The purpose of this study was to evaluate the safety and efficacy of N-butyl cyanoacrylate for bronchial and nonbronchial systemic artery embolization in the management of major hemoptysis.


From March 2004 through March 2006, 108 patients with major hemoptysis underwent embolization with N-butyl cyanoacrylate. The common conditions causing hemoptysis were bronchiectasis (n = 34), sequelae of tuberculosis (n = 31), active tuberculosis (n = 18), lung cancer (n = 8), and aspergilloma (n = 6). A retrospective analysis of postprocedure outcomes, including immediate success, recurrence of hemoptysis, cause of recurrence, and complications, was performed.

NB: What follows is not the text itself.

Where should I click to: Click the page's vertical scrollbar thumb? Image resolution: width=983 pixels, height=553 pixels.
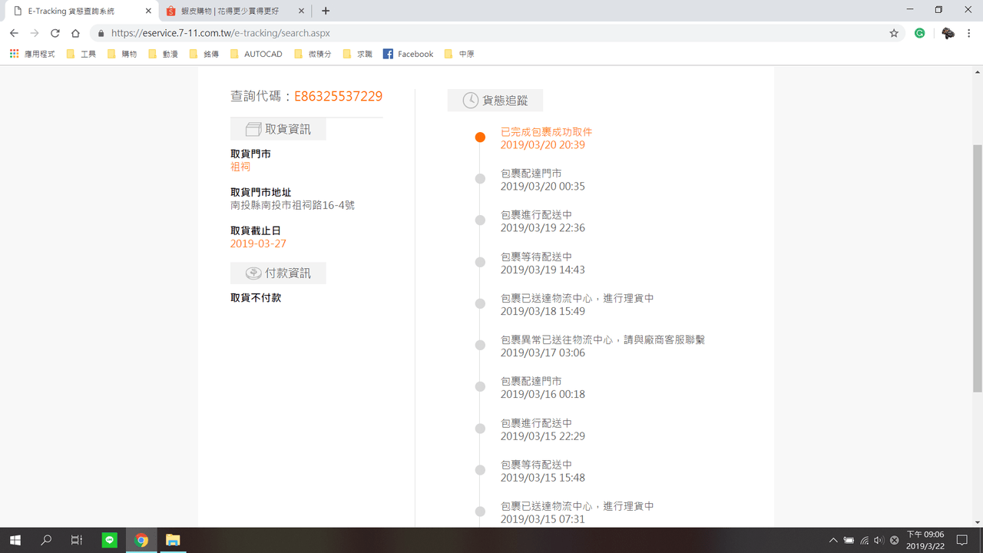(x=977, y=269)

Immediate success was achieved in 105 patients (97.2%). During the follow-up period (range, 5 days-63 months; median, 28.5 months), recurrent hemoptysis was found in 21 of the 105 patients (20%). Repeat angiograms (n = 14) revealed incomplete embolization during the initial procedure in seven patients with early recurrence (< 3 months) and revascularization of nonbronchial systemic collateral arteries in seven patients with late recurrence (> 3 months). No recanalization of embolized arteries was found on repeat angiograms or at follow-up CT. The cumulative nonrecurrence rates were 91.4% 1 month, 83.4% 1 year, 76.7% 3 years, and 56.8% 5 years after the initial procedure. The procedure-related complications included transient chest pain (n = 21) and denudation of the bronchial mucosa (n = 3), which was clinically silent but found at bronchoscopy.


N-butyl cyanoacrylate is a safe and effective agent for embolization in patients with major hemoptysis.